Boulder
- Author: Eva Baltasar
- Language: Catalan
- Publisher: Club Editor
- Publication date: March 1, 2020
- Publication place: Spain
- Pages: 160
- ISBN: 978-84-7329-257-3

= Boulder (novel) =

2020 Catalan novel

Boulder is a 2020 novel by Catalan author Eva Baltasar. In 2023, the English translation by Julia Sanches was shortlisted for the International Booker Prize.

== Plot ==
Boulder is the nickname given to a woman by another woman called Samsa while the former works as a cook on a merchant ship. The novel follows the eponymous main character as the couple moves to Reykjavík, Samsa has a child, and Boulder navigates how the resulting changes in their relationship clash with her desire for freedom.

== Reception ==

=== Critical reception ===
The novel was well received by critics.

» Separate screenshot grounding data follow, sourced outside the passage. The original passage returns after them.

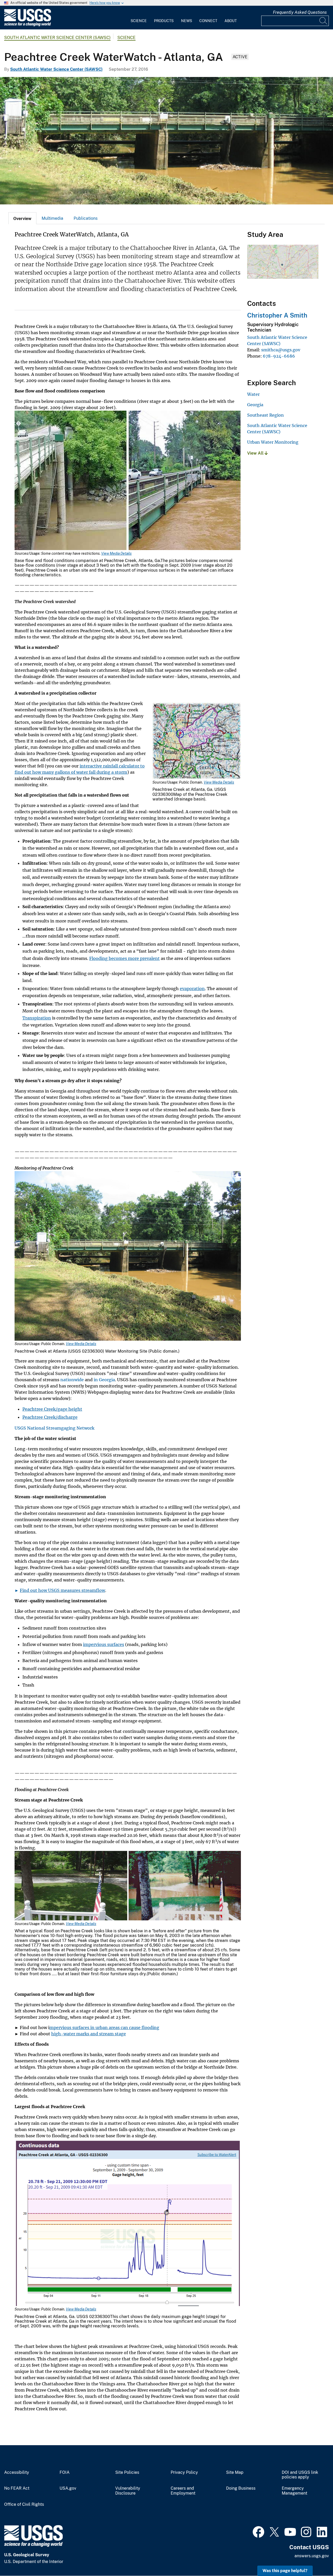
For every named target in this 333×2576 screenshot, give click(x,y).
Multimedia (52, 218)
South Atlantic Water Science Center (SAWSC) (57, 37)
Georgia (255, 404)
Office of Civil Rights (24, 2504)
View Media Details (116, 553)
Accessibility (16, 2472)
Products (164, 21)
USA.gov (68, 2488)
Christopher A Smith (277, 315)
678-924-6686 (279, 356)
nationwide (72, 1379)
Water (253, 394)
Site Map (235, 2472)
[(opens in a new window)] (258, 2531)
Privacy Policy (184, 2472)
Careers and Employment (183, 2491)
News (186, 21)
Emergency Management (294, 2491)
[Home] (27, 25)
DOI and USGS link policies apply (300, 2475)
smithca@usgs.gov (280, 349)
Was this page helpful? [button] (285, 2570)
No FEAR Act (16, 2488)
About (231, 21)
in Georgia (104, 1379)
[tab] (22, 218)
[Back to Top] (314, 2557)
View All (256, 453)
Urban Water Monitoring (272, 442)
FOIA (64, 2472)
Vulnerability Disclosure (127, 2491)
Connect (208, 21)
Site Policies (127, 2472)
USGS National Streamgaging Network (54, 1428)
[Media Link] (128, 481)
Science (139, 21)
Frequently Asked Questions (300, 12)
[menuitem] (138, 18)
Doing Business (240, 2488)
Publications (86, 218)
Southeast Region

Greg Mania, in a review for The New York Times Book Review praised its depiction of intimacy, commenting "the language of desire never stops vibrating off the page". He mentions that in the way motherhood changes the "delightfully complex protagonist lies the source of this novel’s magnetism." Patrick Graney, in a review for The Times, compared it to Baltasar's previous novel Permafrost, saying that Boulder's "depiction of parenthood and its particular challenges in same-sex relationships" was similar to Permafrost's "[exploration] of the tensions between a lesbian narrator and her seemingly heteronormative family." He also praised Sanches's "voraciously readable translation". J. Ernesto Ayala-Dip complimented the lyrical quality of the writing and called Baltasar one of the most important names in contemporary Catalan literature.

The judges for the International Booker Prize described it as "[an] incisive story of queer love and motherhood that slices open the dilemmas of exchanging independence for intimacy."

=== Awards and accolades ===
The novel won the 2020 Òmnium Prize. In 2023, the English translation by Julia Sanches was shortlisted for the International Booker Prize.